- **AIM OF THE EXERCISE**
Write out each line below precisely, passing over the pictures.

== Segment start ==

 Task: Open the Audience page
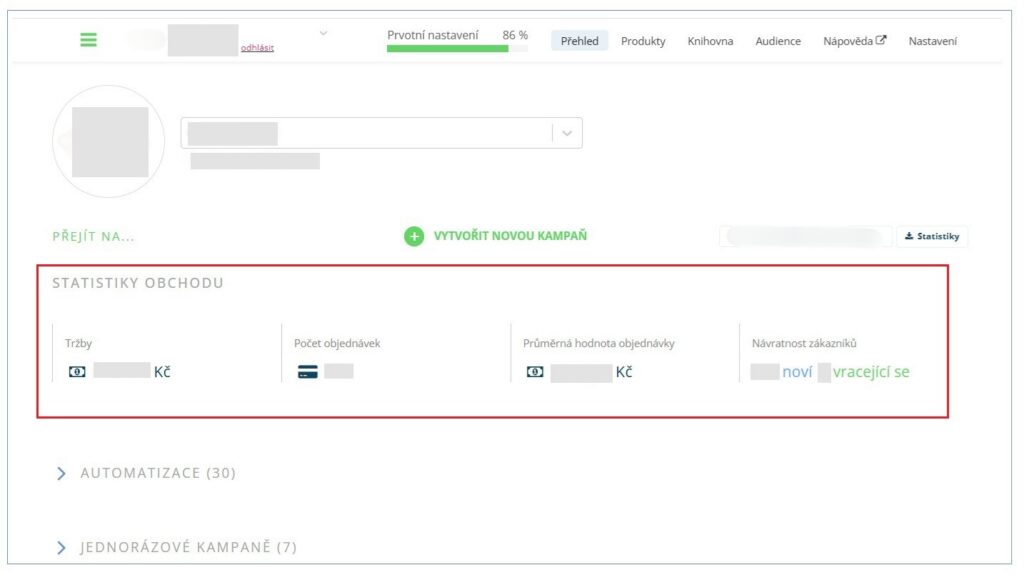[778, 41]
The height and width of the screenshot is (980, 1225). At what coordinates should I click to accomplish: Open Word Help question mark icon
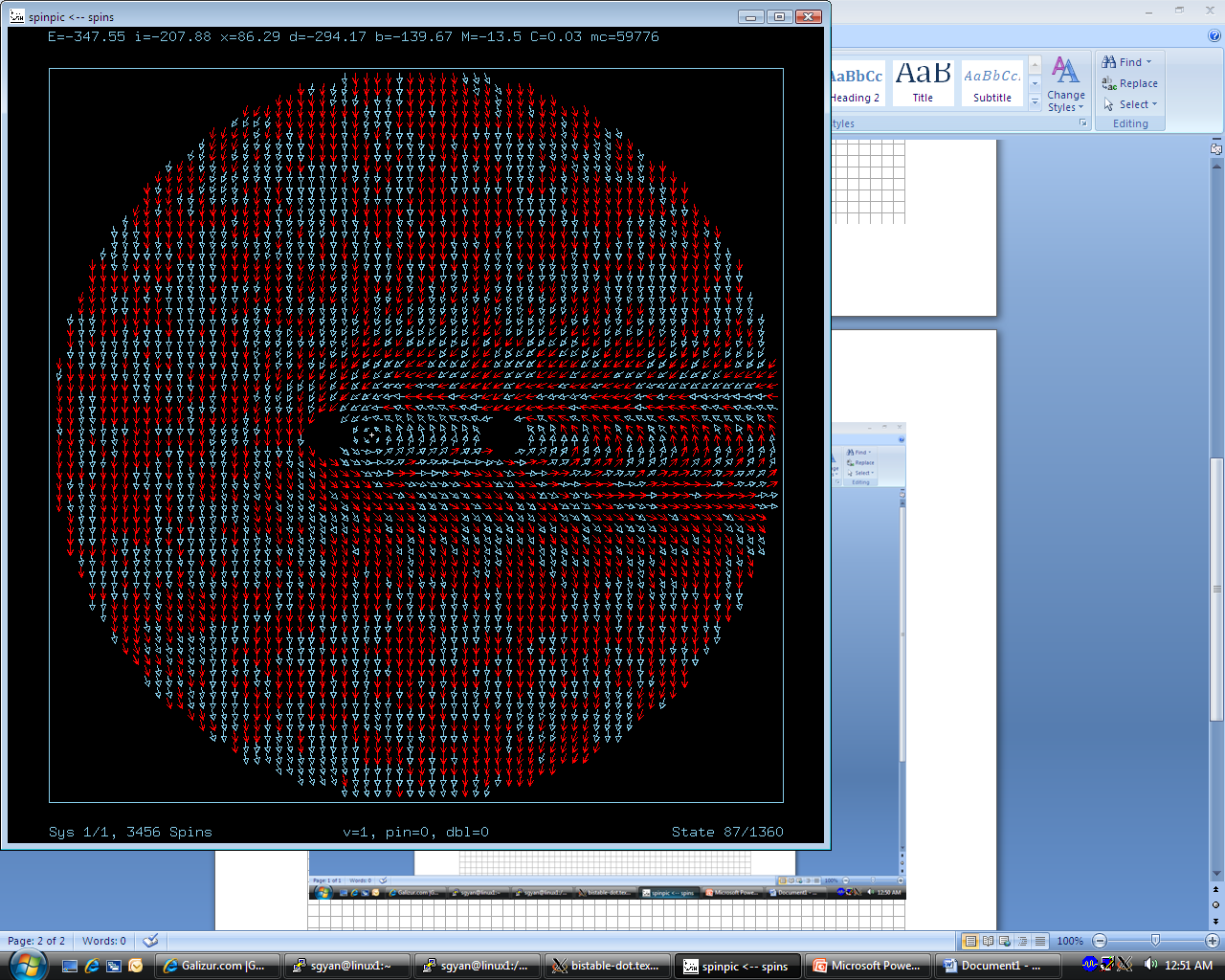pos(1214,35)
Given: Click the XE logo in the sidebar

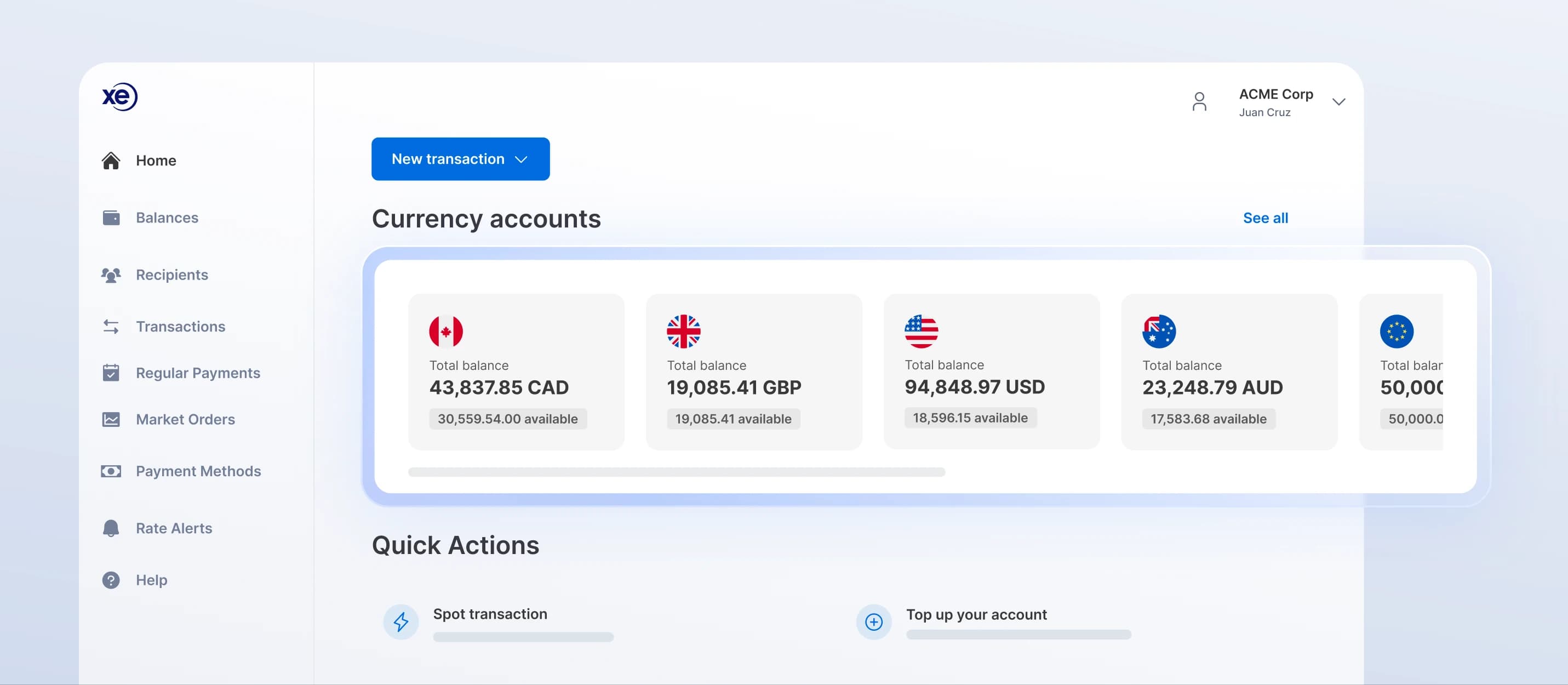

== Segment end ==

- **EXERCISE ANSWER**
 Task: Open the Audience page
[778, 41]
The height and width of the screenshot is (980, 1225). At what coordinates should I click to accomplish: Open Word Help question mark icon
pos(1214,35)
Given: Click the XE logo in the sidebar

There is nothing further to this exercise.